» **Task brief**: Show every line in the rows below that contains the word "Where".

» **Supplied information**:
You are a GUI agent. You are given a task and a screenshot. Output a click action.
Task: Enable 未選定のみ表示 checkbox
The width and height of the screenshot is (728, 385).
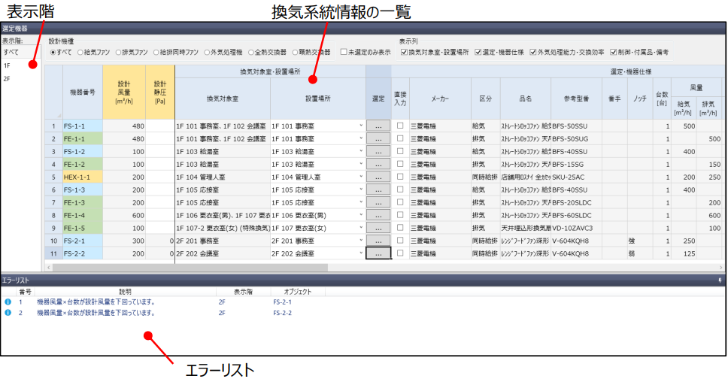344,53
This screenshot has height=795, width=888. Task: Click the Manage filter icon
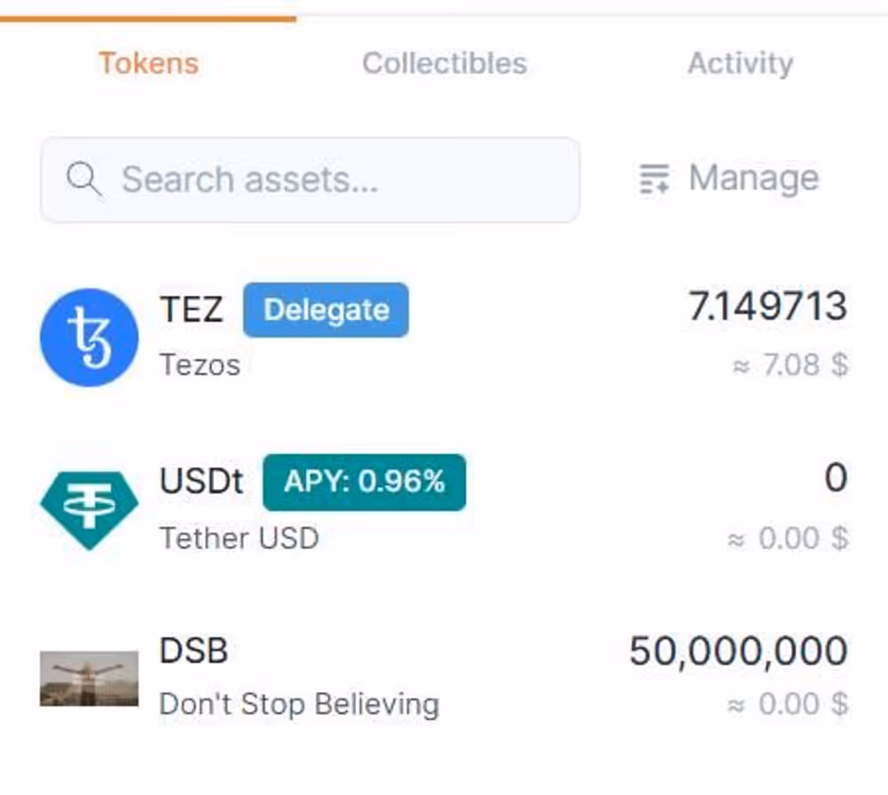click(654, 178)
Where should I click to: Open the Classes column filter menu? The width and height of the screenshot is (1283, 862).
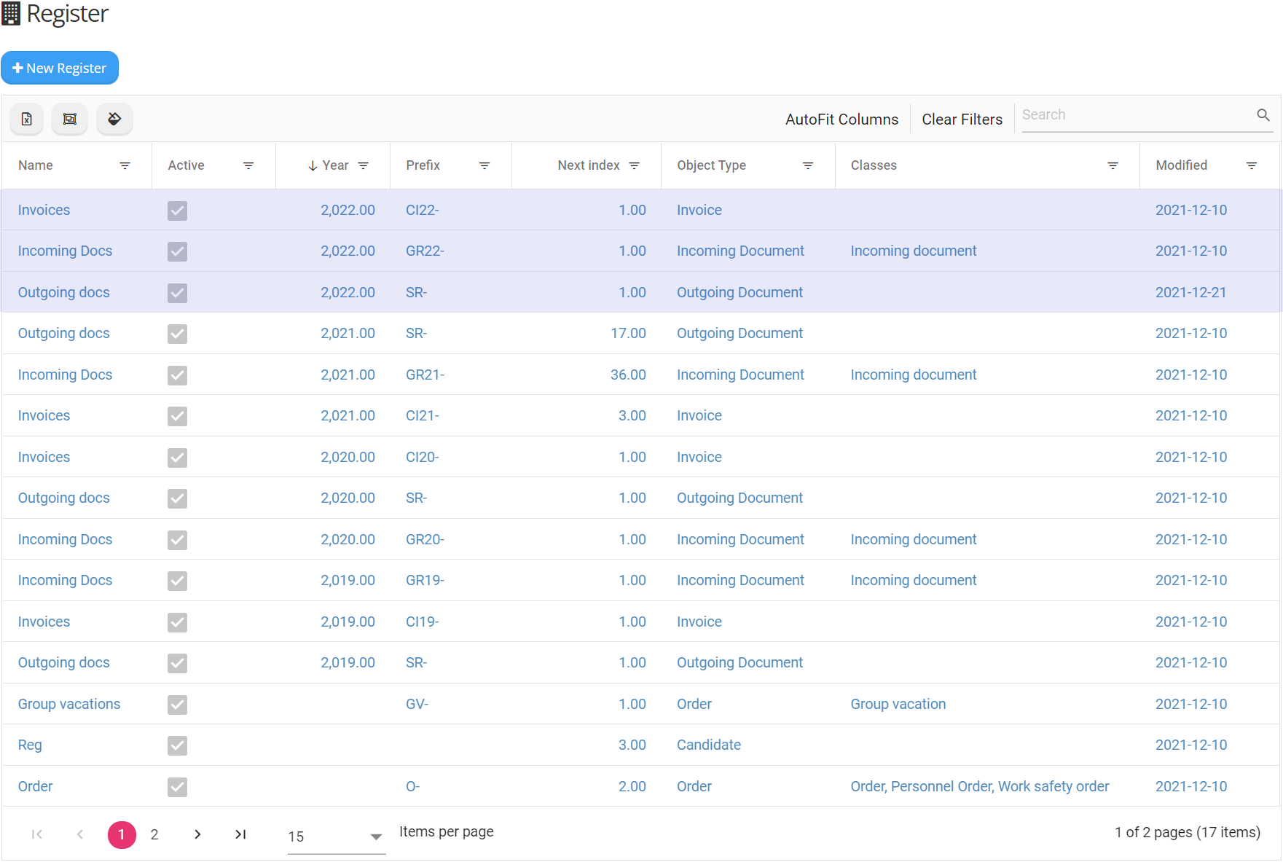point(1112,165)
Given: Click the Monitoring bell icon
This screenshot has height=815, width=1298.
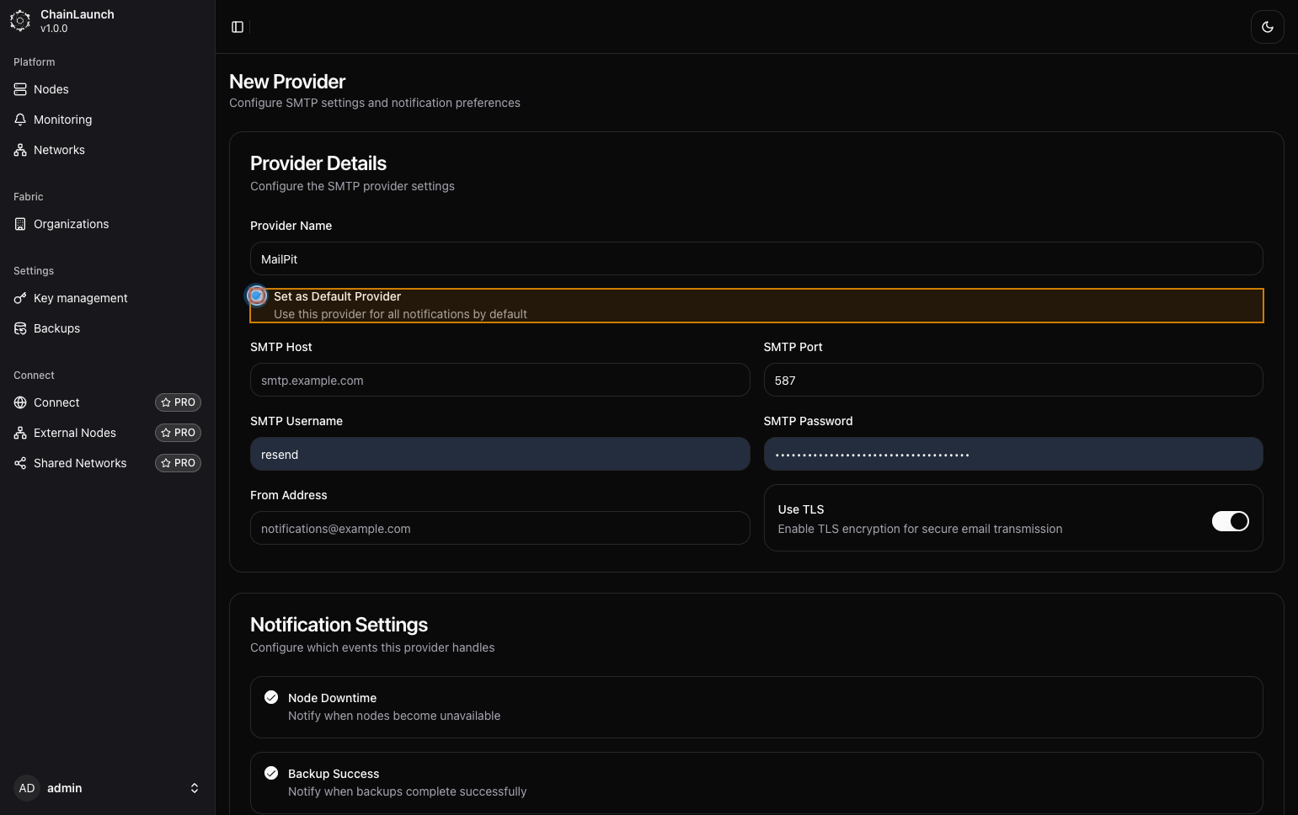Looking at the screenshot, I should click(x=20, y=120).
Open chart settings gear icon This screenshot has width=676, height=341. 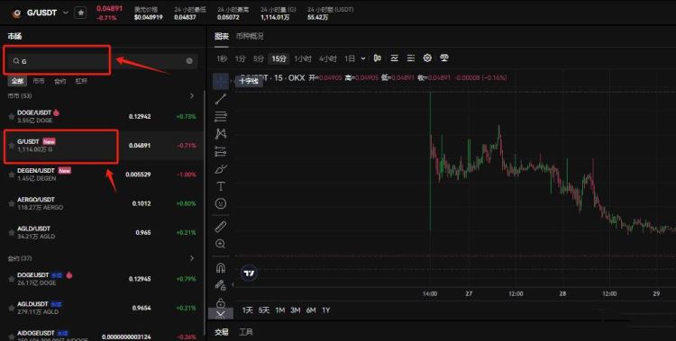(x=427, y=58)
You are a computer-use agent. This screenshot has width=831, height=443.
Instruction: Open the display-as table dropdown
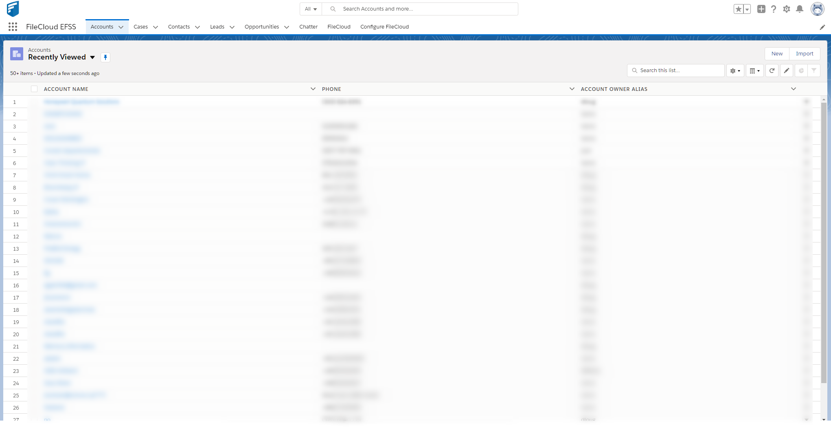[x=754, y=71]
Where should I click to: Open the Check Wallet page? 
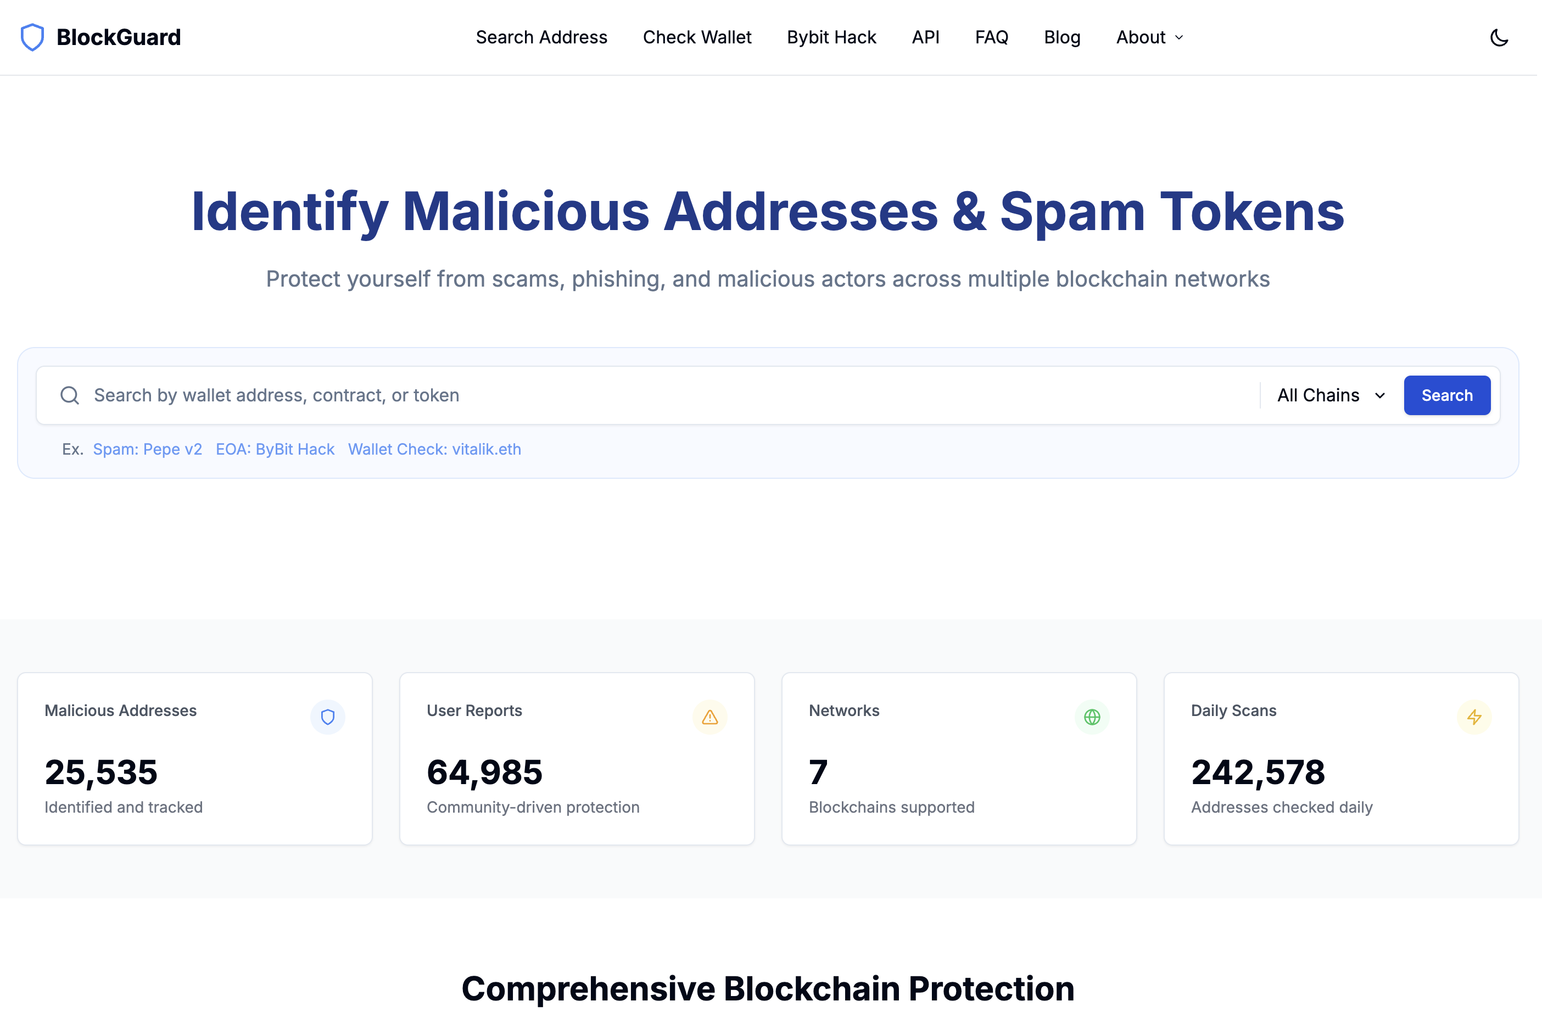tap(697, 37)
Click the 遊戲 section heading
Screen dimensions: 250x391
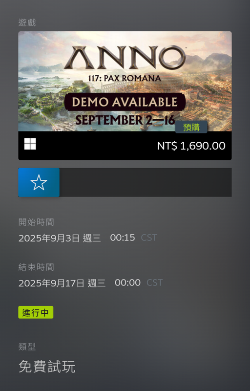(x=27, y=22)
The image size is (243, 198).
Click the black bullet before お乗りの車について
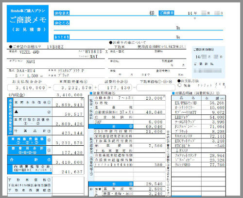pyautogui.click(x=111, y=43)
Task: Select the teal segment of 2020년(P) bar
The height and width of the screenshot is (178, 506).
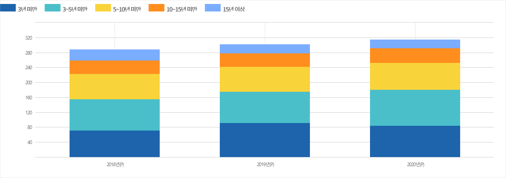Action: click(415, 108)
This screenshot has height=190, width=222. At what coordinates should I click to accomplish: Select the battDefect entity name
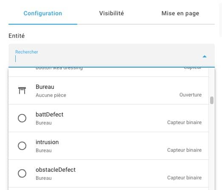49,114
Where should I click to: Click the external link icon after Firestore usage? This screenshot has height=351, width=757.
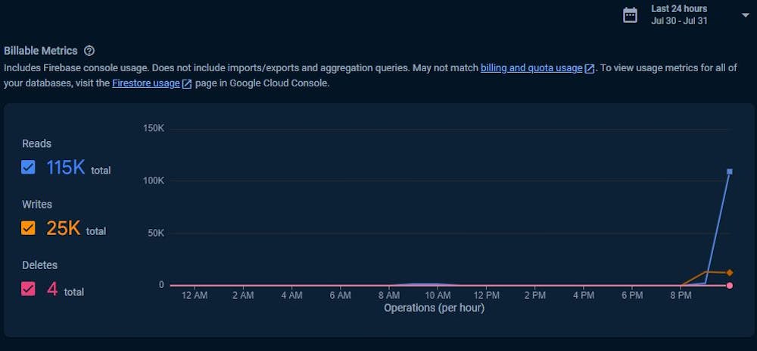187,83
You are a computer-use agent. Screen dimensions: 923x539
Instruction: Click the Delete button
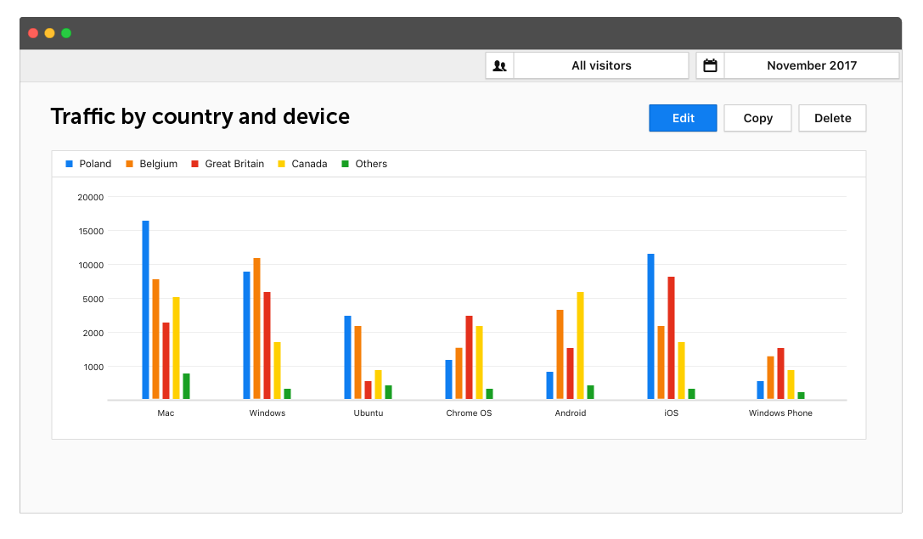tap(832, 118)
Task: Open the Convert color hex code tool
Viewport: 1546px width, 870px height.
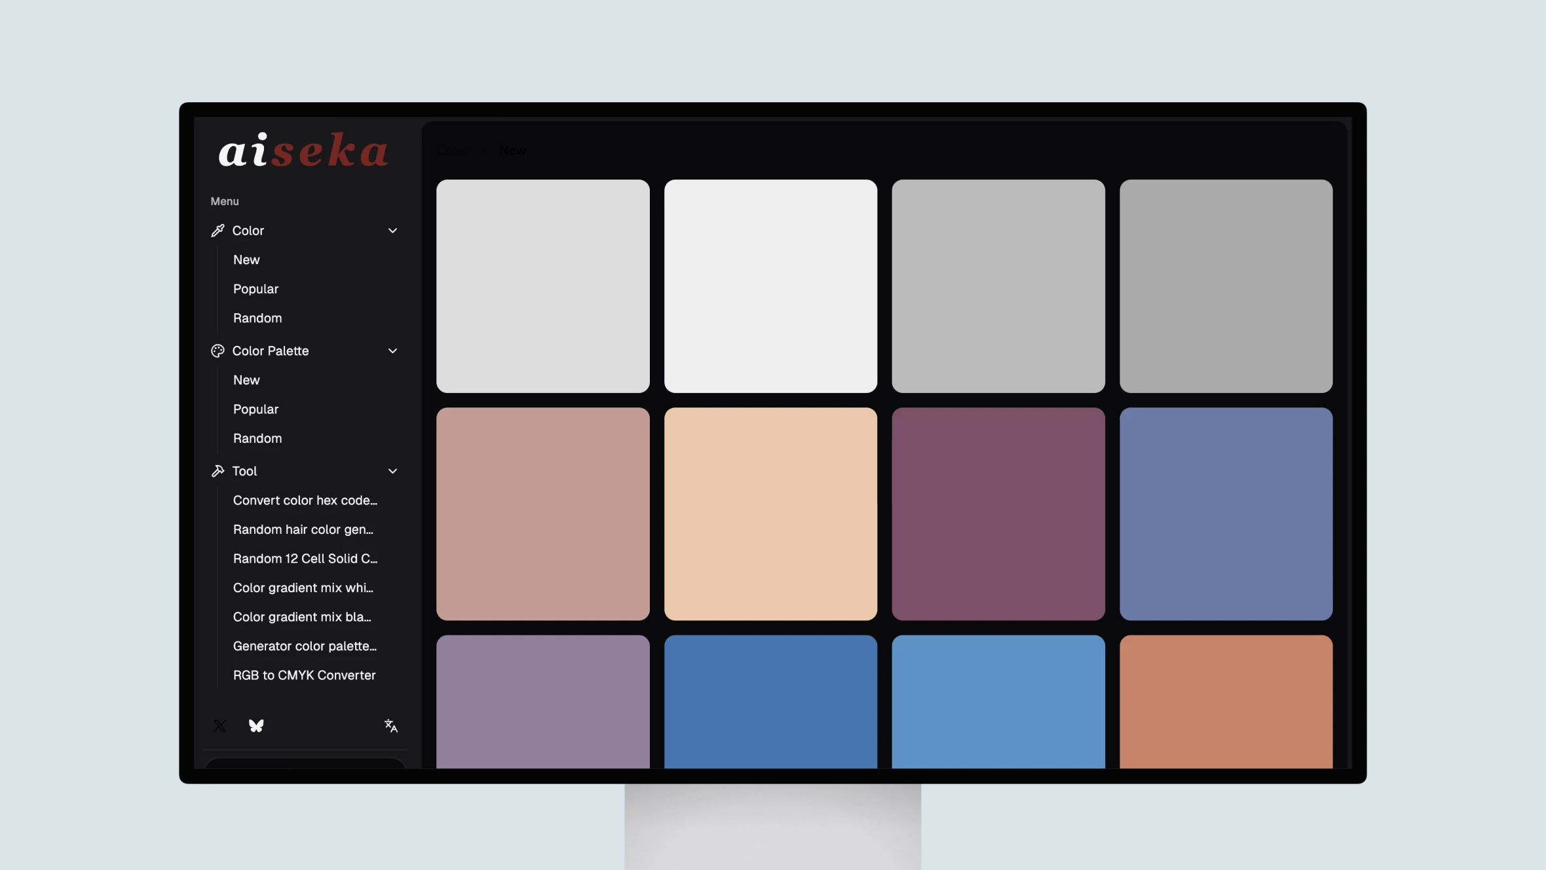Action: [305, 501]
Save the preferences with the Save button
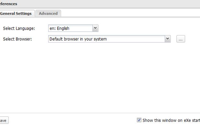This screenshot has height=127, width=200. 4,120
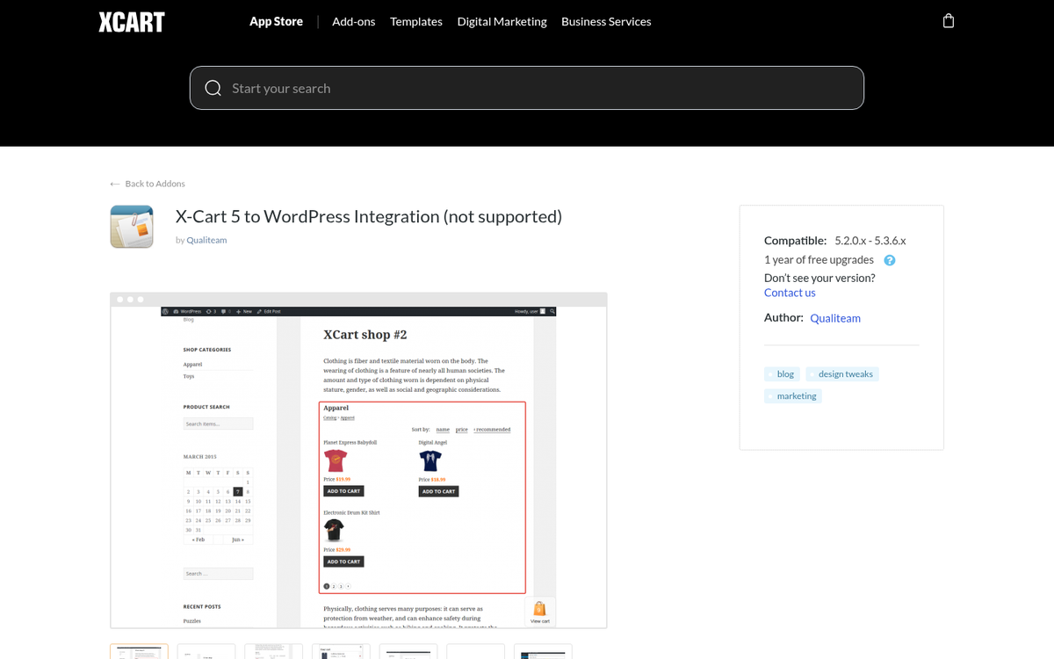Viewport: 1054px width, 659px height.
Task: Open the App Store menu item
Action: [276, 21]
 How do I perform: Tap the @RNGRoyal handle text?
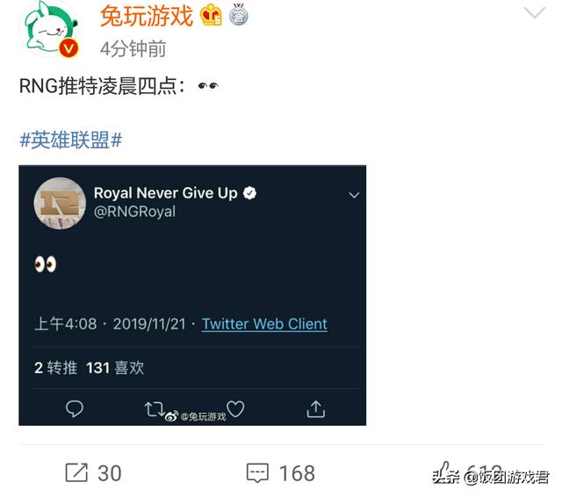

» **Full output**:
Where should I click to: Open the Classes column filter menu? The width and height of the screenshot is (1283, 862).
Where should I click to: Open the Check Wallet page? 
Where should I click to: Click the external link icon after Firestore usage? This screenshot has height=351, width=757.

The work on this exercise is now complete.